• **Texte à lire**:

5.8 Le coût des systèmes de récolte de l’eau est très variable. Si l’on utilise des méthodes de construction à fort coefficient de main-d’œuvre, les besoins financiers ne sont pas grands, mais il faut investir de 70 à 150 journées de travail par hectare selon les conditions et la technique utilisée. L’entretien peut nécessiter de 20 à 40 journées de travail par hectare et par an. Des innovations techniques récentes (machines spéciales pour le sous-solage et la construction de diguettes selon les courbes de niveau) peuvent accélérer l’aménagement et réduire les besoins de main-d’œuvre, qui restent un des principaux facteurs limitant la récolte systématique de l’eau. En outre, de nouveaux produits peu coûteux et durables de traitement du sol (méthyl silanolate de sodium) permettront de traiter des superficies plus vastes pour accroître les taux de ruissellement superficiel.

5.9 Il n’y a pas d’estimation fiable du potentiel global de récolte de l’eau; mais il est certain que la récolte de l’eau dans des bassins moyens et des microbassins permettrait d’accroître sensiblement la production vivrière dans les zones semi-arides. Le processus général de désertification dans ces régions s’est traduit par l’apparition de vastes zones dénudées ou encroûtées où il est très difficile de rétablir une couverture végétale. Ces surfaces produisent un ruissellement abondant, qui pourrait être capté à l’échelle de bassins petits ou moyens avec des systèmes d’écoulement en charge pour irriguer les vergers.

• **Données fournies**:

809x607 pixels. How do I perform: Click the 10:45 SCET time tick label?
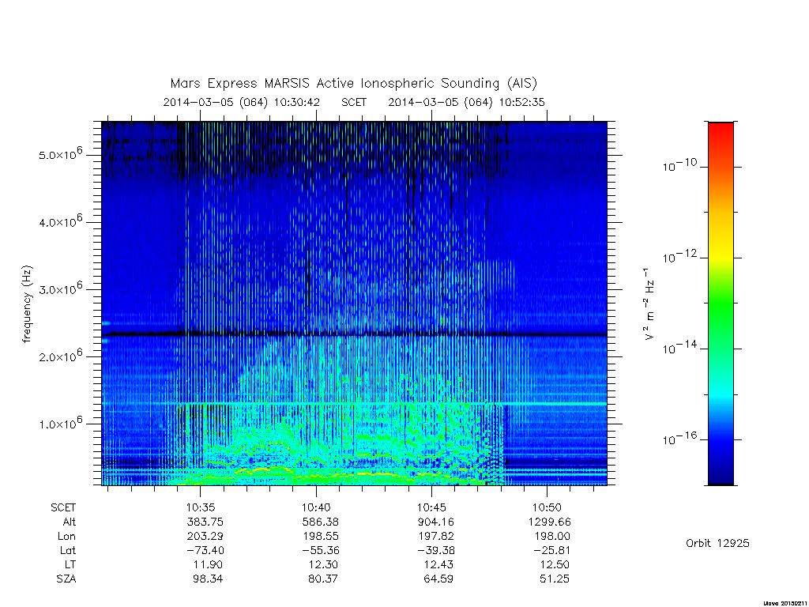point(431,507)
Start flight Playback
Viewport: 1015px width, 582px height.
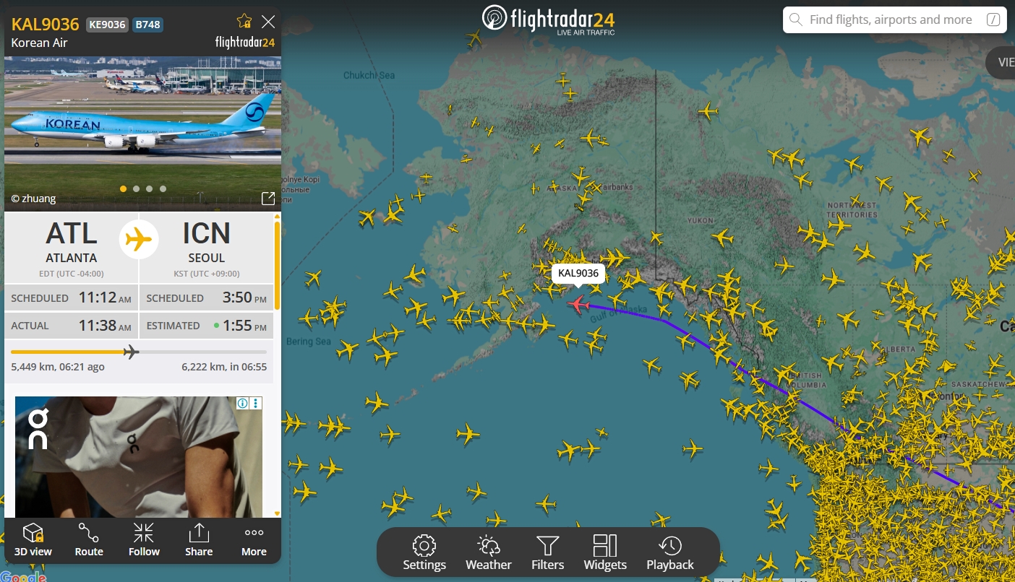[x=670, y=552]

• **La consigne**:
Retapez à l'identique le passage du texte sur la récolte de l'eau qui commence à "5.8 Le coût" et va jusqu'à "de ruissellement superficiel." inclus.

• **Résultat attendu**:
5.8 Le coût des systèmes de récolte de l’eau est très variable. Si l’on utilise des méthodes de construction à fort coefficient de main-d’œuvre, les besoins financiers ne sont pas grands, mais il faut investir de 70 à 150 journées de travail par hectare selon les conditions et la technique utilisée. L’entretien peut nécessiter de 20 à 40 journées de travail par hectare et par an. Des innovations techniques récentes (machines spéciales pour le sous-solage et la construction de diguettes selon les courbes de niveau) peuvent accélérer l’aménagement et réduire les besoins de main-d’œuvre, qui restent un des principaux facteurs limitant la récolte systématique de l’eau. En outre, de nouveaux produits peu coûteux et durables de traitement du sol (méthyl silanolate de sodium) permettront de traiter des superficies plus vastes pour accroître les taux de ruissellement superficiel.